ASSIGNMENT:
Check each line of the entries for "will" and report the ones that have it.
(SUPPLIED INFORMATION Opens)
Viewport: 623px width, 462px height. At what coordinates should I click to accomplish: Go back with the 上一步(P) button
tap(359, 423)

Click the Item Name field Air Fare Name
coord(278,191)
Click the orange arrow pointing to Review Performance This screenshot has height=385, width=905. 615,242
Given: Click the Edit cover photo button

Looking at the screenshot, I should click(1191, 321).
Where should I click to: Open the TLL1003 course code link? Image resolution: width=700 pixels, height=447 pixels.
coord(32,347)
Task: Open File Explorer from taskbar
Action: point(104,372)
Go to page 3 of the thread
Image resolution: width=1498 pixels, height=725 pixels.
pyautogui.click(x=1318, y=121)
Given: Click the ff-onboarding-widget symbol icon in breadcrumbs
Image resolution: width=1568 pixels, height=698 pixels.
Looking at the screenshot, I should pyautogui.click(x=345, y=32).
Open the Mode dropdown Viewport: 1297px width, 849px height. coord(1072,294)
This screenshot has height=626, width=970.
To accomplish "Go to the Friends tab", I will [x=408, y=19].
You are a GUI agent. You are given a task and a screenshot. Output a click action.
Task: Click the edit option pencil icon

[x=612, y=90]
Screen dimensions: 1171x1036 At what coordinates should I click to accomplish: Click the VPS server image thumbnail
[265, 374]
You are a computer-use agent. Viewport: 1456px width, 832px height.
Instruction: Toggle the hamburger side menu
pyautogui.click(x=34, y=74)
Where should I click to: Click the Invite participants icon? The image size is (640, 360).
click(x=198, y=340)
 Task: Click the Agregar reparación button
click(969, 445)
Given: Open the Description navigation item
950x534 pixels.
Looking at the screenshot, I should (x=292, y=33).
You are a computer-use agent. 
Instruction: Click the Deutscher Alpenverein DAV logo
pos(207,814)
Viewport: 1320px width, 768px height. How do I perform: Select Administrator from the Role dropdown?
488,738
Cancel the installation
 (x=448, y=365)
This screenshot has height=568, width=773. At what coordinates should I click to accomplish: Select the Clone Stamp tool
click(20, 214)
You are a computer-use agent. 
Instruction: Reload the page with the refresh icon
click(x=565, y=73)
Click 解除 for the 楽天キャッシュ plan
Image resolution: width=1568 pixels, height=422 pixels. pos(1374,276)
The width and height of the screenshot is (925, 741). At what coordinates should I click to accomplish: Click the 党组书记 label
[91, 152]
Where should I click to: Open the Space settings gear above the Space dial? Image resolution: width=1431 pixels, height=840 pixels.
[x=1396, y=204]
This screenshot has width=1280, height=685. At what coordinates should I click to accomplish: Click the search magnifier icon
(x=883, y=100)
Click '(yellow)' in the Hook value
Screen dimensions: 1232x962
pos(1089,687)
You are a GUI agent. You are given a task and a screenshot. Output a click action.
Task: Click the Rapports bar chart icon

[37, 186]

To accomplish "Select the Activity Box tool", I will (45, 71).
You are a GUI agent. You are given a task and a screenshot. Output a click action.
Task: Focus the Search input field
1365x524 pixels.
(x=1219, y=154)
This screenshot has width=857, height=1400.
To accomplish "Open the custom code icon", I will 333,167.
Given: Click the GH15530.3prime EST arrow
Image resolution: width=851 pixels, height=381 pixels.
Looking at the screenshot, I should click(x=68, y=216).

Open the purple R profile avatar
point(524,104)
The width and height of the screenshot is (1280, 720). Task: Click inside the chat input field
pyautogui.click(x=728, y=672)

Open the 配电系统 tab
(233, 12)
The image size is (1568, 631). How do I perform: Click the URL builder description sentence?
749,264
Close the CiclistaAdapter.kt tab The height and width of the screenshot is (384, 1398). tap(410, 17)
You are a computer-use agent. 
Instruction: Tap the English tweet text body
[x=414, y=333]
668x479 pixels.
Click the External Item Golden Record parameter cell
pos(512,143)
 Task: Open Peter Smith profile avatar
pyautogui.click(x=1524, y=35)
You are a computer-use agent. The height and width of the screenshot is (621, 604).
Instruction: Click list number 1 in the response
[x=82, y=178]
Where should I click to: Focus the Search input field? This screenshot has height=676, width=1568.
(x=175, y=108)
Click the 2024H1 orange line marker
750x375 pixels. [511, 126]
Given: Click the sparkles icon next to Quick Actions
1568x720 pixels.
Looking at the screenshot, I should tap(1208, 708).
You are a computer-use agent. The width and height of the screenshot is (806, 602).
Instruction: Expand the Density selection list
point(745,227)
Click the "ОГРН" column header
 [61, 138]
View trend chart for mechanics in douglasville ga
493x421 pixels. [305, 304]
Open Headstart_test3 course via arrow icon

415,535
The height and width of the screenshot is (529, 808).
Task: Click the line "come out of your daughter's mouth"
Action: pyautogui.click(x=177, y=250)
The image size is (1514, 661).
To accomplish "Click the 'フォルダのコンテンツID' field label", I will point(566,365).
(SUPPLIED INFORMATION Closes)
ANSWER:
To accomplish "Go to the Friends tab", I will [x=408, y=19].
To accomplish "Select the Activity Box tool", I will (45, 71).
To accomplish "Open the custom code icon", I will 333,167.
To accomplish "Click the 'フォルダのコンテンツID' field label", I will point(566,365).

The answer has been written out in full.